-- Given records follows --

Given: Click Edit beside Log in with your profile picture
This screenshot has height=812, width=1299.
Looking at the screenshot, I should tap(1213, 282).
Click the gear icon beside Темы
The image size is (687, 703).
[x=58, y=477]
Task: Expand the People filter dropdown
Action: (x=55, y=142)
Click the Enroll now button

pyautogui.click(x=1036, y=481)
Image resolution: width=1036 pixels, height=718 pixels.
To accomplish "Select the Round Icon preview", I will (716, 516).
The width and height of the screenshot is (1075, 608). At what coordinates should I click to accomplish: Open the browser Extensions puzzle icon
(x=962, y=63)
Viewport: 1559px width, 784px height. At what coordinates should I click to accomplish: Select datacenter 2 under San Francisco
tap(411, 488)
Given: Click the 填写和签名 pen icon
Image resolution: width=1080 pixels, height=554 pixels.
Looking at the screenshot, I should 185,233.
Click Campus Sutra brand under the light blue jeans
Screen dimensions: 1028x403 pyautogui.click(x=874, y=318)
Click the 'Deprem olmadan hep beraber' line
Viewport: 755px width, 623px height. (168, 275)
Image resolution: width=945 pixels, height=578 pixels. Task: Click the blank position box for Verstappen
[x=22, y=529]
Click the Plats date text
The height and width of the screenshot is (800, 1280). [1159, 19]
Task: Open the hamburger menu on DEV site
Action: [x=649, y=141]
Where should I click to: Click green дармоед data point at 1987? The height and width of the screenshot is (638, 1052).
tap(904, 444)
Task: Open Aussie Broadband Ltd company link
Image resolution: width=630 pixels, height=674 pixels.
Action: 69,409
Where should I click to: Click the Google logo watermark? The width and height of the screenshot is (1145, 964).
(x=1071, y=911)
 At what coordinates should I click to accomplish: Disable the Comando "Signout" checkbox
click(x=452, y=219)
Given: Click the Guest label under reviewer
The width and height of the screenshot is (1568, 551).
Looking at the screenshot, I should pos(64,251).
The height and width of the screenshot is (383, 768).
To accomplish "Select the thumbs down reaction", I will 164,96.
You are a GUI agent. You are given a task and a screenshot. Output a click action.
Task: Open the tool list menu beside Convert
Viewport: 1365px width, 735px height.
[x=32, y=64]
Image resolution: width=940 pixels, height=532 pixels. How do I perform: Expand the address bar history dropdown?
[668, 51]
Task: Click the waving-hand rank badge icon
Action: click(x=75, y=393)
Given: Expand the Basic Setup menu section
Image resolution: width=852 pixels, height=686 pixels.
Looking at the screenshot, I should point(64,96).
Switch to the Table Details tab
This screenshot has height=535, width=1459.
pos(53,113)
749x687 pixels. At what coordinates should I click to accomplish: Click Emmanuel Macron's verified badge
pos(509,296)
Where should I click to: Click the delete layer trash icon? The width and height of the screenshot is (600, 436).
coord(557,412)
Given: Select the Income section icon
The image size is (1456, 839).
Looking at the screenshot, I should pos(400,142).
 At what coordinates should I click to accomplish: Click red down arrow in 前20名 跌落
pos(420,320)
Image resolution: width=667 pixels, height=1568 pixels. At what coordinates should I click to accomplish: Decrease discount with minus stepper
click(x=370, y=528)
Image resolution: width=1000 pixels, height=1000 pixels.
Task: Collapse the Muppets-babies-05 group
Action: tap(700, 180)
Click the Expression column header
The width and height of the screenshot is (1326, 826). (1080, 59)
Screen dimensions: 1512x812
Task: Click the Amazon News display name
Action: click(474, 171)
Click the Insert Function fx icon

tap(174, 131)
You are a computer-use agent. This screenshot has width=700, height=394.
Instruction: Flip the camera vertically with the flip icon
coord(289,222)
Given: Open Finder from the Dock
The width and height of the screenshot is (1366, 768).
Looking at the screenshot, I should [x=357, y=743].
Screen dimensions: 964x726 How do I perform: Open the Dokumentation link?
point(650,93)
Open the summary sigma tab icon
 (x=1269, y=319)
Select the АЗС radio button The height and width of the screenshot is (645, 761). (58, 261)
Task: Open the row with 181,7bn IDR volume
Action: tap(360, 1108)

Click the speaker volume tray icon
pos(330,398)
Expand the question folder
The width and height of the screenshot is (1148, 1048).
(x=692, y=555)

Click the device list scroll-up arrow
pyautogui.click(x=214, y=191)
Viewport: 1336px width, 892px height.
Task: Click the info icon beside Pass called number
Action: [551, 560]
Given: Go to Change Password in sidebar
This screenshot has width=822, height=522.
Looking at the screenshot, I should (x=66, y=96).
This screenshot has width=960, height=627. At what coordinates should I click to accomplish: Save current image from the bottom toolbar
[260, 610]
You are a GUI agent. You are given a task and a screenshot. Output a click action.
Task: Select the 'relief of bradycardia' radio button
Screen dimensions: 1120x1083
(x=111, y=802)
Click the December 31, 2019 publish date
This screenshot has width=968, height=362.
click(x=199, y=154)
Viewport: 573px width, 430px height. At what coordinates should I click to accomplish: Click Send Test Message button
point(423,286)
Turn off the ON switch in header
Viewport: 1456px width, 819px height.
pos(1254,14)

-- Given records concluded --

- [Your objective]:
Reproduce the preceding entries exactly and completely.

- [Written answer]:
Given: Click Edit beside Log in with your profile picture
This screenshot has height=812, width=1299.
Looking at the screenshot, I should tap(1213, 282).
Click the gear icon beside Темы
The image size is (687, 703).
[x=58, y=477]
Task: Expand the People filter dropdown
Action: (x=55, y=142)
Click the Enroll now button

pyautogui.click(x=1036, y=481)
Image resolution: width=1036 pixels, height=718 pixels.
To accomplish "Select the Round Icon preview", I will (716, 516).
The width and height of the screenshot is (1075, 608). At what coordinates should I click to accomplish: Open the browser Extensions puzzle icon
(x=962, y=63)
Viewport: 1559px width, 784px height. At what coordinates should I click to accomplish: Select datacenter 2 under San Francisco
tap(411, 488)
Given: Click the 填写和签名 pen icon
Image resolution: width=1080 pixels, height=554 pixels.
Looking at the screenshot, I should 185,233.
Click Campus Sutra brand under the light blue jeans
Screen dimensions: 1028x403 pyautogui.click(x=874, y=318)
Click the 'Deprem olmadan hep beraber' line
Viewport: 755px width, 623px height. (168, 275)
Image resolution: width=945 pixels, height=578 pixels. Task: Click the blank position box for Verstappen
[x=22, y=529]
Click the Plats date text
The height and width of the screenshot is (800, 1280). [1159, 19]
Task: Open the hamburger menu on DEV site
Action: [x=649, y=141]
Where should I click to: Click green дармоед data point at 1987? The height and width of the screenshot is (638, 1052).
tap(904, 444)
Task: Open Aussie Broadband Ltd company link
Image resolution: width=630 pixels, height=674 pixels.
Action: 69,409
Where should I click to: Click the Google logo watermark? The width and height of the screenshot is (1145, 964).
(x=1071, y=911)
 At what coordinates should I click to accomplish: Disable the Comando "Signout" checkbox
click(x=452, y=219)
Given: Click the Guest label under reviewer
The width and height of the screenshot is (1568, 551).
Looking at the screenshot, I should pos(64,251).
The height and width of the screenshot is (383, 768).
To accomplish "Select the thumbs down reaction", I will 164,96.
You are a GUI agent. You are given a task and a screenshot. Output a click action.
Task: Open the tool list menu beside Convert
Viewport: 1365px width, 735px height.
[x=32, y=64]
Image resolution: width=940 pixels, height=532 pixels. How do I perform: Expand the address bar history dropdown?
[668, 51]
Task: Click the waving-hand rank badge icon
Action: click(x=75, y=393)
Given: Expand the Basic Setup menu section
Image resolution: width=852 pixels, height=686 pixels.
Looking at the screenshot, I should point(64,96).
Switch to the Table Details tab
This screenshot has height=535, width=1459.
pos(53,113)
749x687 pixels. At what coordinates should I click to accomplish: Click Emmanuel Macron's verified badge
pos(509,296)
Where should I click to: Click the delete layer trash icon? The width and height of the screenshot is (600, 436).
coord(557,412)
Given: Select the Income section icon
The image size is (1456, 839).
Looking at the screenshot, I should pos(400,142).
 At what coordinates should I click to accomplish: Click red down arrow in 前20名 跌落
pos(420,320)
Image resolution: width=667 pixels, height=1568 pixels. At what coordinates should I click to accomplish: Decrease discount with minus stepper
click(x=370, y=528)
Image resolution: width=1000 pixels, height=1000 pixels.
Task: Collapse the Muppets-babies-05 group
Action: tap(700, 180)
Click the Expression column header
The width and height of the screenshot is (1326, 826). (1080, 59)
Screen dimensions: 1512x812
Task: Click the Amazon News display name
Action: click(474, 171)
Click the Insert Function fx icon

tap(174, 131)
You are a computer-use agent. This screenshot has width=700, height=394.
Instruction: Flip the camera vertically with the flip icon
coord(289,222)
Given: Open Finder from the Dock
The width and height of the screenshot is (1366, 768).
Looking at the screenshot, I should [x=357, y=743].
Screen dimensions: 964x726 How do I perform: Open the Dokumentation link?
point(650,93)
Open the summary sigma tab icon
 (x=1269, y=319)
Select the АЗС radio button The height and width of the screenshot is (645, 761). (58, 261)
Task: Open the row with 181,7bn IDR volume
Action: tap(360, 1108)

Click the speaker volume tray icon
pos(330,398)
Expand the question folder
The width and height of the screenshot is (1148, 1048).
(x=692, y=555)

Click the device list scroll-up arrow
pyautogui.click(x=214, y=191)
Viewport: 1336px width, 892px height.
Task: Click the info icon beside Pass called number
Action: [551, 560]
Given: Go to Change Password in sidebar
This screenshot has width=822, height=522.
Looking at the screenshot, I should (x=66, y=96).
This screenshot has width=960, height=627. At what coordinates should I click to accomplish: Save current image from the bottom toolbar
[260, 610]
You are a GUI agent. You are given a task and a screenshot. Output a click action.
Task: Select the 'relief of bradycardia' radio button
Screen dimensions: 1120x1083
(x=111, y=802)
Click the December 31, 2019 publish date
This screenshot has width=968, height=362.
click(x=199, y=154)
Viewport: 573px width, 430px height. At what coordinates should I click to accomplish: Click Send Test Message button
point(423,286)
Turn off the ON switch in header
Viewport: 1456px width, 819px height.
pos(1254,14)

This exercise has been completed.